DATA FOR PROCESSING below:

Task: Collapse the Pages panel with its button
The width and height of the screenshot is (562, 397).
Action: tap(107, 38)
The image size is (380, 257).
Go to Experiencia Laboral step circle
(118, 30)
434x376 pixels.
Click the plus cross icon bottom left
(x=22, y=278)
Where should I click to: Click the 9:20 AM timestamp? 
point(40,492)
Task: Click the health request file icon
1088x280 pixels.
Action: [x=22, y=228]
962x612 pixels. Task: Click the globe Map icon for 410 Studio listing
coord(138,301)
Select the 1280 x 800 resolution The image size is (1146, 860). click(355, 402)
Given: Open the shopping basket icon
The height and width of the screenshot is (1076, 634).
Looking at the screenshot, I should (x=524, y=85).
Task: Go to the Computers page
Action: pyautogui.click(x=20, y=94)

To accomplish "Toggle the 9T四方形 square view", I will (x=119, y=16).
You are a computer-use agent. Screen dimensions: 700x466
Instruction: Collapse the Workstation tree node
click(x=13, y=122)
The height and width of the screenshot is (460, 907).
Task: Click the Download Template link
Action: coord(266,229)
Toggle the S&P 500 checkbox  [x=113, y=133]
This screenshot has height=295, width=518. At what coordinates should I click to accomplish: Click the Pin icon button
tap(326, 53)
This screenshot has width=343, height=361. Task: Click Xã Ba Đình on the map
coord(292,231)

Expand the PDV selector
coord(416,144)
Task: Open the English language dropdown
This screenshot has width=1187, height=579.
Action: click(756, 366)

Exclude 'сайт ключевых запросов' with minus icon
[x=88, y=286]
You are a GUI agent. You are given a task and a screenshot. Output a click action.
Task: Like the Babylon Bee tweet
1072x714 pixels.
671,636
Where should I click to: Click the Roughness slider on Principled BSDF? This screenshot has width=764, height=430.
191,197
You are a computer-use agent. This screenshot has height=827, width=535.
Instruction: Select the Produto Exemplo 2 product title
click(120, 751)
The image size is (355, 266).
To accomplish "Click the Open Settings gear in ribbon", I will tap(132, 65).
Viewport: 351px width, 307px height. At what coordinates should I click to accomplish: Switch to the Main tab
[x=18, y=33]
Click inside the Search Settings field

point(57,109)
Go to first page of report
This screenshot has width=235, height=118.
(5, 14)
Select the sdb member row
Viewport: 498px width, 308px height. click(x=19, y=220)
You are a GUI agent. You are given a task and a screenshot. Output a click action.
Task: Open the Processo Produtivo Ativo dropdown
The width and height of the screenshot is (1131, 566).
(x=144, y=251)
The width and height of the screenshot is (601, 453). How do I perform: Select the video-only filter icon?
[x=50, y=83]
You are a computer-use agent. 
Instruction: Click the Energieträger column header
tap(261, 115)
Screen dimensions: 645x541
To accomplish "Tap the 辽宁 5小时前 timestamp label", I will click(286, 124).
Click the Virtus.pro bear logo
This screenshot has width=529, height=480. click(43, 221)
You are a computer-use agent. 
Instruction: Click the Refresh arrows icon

End of DATA FOR PROCESSING.

WORK TO BE COMPLETED >> Copy exactly the lines from the one containing "The width and height of the screenshot is (1131, 566)." through the last line of the records, both included, and nothing else.

SOLUTION BELOW >>
The width and height of the screenshot is (1131, 566).
(x=144, y=251)
The width and height of the screenshot is (601, 453). How do I perform: Select the video-only filter icon?
[x=50, y=83]
You are a computer-use agent. 
Instruction: Click the Energieträger column header
tap(261, 115)
Screen dimensions: 645x541
To accomplish "Tap the 辽宁 5小时前 timestamp label", I will click(286, 124).
Click the Virtus.pro bear logo
This screenshot has width=529, height=480. click(43, 221)
You are a computer-use agent. 
Instruction: Click the Refresh arrows icon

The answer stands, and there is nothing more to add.